The poll also dispelled a common myth that most South County traffic problems are caused by residents commuting to job-rich North County: About 72% of South County respondents said they both live and work there. An even higher number--75%--said they stay south for shopping and entertainment.

Which all means increasing difficulty driving in the South County. Stop-and-go traffic is now common on weekends. Weekday morning and evening traffic jams begin earlier and end later.

Tales of commuter angst can be found in every lane. Kelly Doyle drives 50 miles from his home in San Clemente to his job in Corona as recreation and parks superintendent. He leaves at 5:45 a.m. to beat the traffic.

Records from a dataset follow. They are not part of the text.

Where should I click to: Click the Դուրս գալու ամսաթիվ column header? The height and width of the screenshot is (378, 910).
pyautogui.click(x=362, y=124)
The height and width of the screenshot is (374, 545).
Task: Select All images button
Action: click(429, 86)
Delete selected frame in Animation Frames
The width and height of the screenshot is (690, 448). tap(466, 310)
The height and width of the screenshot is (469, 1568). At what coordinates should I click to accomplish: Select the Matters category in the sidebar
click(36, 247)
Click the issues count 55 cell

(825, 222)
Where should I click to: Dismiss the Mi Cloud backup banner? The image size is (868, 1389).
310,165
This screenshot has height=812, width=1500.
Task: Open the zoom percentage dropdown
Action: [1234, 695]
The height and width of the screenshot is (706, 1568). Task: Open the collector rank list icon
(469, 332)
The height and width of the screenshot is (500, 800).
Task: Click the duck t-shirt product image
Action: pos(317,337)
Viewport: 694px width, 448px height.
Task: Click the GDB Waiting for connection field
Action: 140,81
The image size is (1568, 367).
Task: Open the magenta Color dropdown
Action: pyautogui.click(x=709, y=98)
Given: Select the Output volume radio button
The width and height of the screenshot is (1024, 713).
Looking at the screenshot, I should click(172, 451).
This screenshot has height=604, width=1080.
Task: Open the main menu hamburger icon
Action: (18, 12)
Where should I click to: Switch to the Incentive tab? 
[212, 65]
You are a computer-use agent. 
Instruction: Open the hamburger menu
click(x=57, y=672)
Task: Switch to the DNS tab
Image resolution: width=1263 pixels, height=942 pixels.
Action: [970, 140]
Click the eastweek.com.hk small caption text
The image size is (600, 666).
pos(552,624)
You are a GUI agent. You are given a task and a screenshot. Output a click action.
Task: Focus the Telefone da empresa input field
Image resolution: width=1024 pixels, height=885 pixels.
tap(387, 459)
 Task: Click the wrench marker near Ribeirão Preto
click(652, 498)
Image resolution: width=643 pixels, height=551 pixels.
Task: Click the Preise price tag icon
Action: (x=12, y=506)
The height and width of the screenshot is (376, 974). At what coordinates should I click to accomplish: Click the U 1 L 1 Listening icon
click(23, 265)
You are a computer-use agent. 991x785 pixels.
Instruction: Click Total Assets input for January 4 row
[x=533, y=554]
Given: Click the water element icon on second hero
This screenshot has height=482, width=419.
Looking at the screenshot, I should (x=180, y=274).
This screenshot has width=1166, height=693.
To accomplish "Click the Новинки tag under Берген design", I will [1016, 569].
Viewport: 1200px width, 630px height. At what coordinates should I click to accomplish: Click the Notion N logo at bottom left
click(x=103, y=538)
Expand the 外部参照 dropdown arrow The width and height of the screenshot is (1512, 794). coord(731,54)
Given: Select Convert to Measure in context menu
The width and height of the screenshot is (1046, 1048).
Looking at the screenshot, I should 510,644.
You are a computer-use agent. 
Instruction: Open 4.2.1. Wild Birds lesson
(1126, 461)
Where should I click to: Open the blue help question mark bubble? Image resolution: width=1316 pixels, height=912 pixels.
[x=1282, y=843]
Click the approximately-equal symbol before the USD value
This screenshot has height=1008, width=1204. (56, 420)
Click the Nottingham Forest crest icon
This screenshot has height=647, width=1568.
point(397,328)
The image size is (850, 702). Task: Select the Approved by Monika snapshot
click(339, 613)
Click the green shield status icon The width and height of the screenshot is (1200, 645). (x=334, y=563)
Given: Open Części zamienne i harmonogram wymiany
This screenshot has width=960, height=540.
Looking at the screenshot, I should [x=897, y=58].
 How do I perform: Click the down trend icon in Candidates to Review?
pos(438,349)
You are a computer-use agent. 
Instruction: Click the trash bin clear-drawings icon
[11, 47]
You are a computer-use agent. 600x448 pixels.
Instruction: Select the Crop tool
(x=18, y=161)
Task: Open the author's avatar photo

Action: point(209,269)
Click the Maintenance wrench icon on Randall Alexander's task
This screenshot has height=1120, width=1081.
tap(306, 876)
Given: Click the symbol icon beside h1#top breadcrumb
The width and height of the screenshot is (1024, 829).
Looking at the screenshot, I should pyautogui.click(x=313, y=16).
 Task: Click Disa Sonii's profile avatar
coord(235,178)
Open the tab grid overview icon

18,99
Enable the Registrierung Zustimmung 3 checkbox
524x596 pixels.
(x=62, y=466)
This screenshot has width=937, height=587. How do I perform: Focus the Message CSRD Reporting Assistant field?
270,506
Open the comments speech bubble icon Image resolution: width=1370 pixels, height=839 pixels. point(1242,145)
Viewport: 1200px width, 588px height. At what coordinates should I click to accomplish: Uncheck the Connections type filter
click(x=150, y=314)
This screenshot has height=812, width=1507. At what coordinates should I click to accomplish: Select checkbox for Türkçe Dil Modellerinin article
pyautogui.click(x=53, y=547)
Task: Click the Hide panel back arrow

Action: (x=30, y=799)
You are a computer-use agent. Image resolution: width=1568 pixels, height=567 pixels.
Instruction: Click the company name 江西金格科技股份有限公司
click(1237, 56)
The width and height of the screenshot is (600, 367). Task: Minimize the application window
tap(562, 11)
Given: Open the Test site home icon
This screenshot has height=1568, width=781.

The commute has been worth it, Doyle said. He loves the coast too much to move inland, and his new job was too good to pass up. “If I leave here by quarter to 6, I can make Corona in an hour,” he said. “If I leave 10 or 15 minutes later, it takes me an hour and 15 minutes. And if I leave at 7 a.m., it’d take me 1 1/2 to 2 hours.”

‘Ruined’ a Friendship

Amy Tucker, 32, a county social worker, spends nearly an hour fighting 23 miles of rush-hour congestion separating her Aliso Viejo condominium from her Santa Ana job. She finds she stays around home more on weekends to avoid the freeways.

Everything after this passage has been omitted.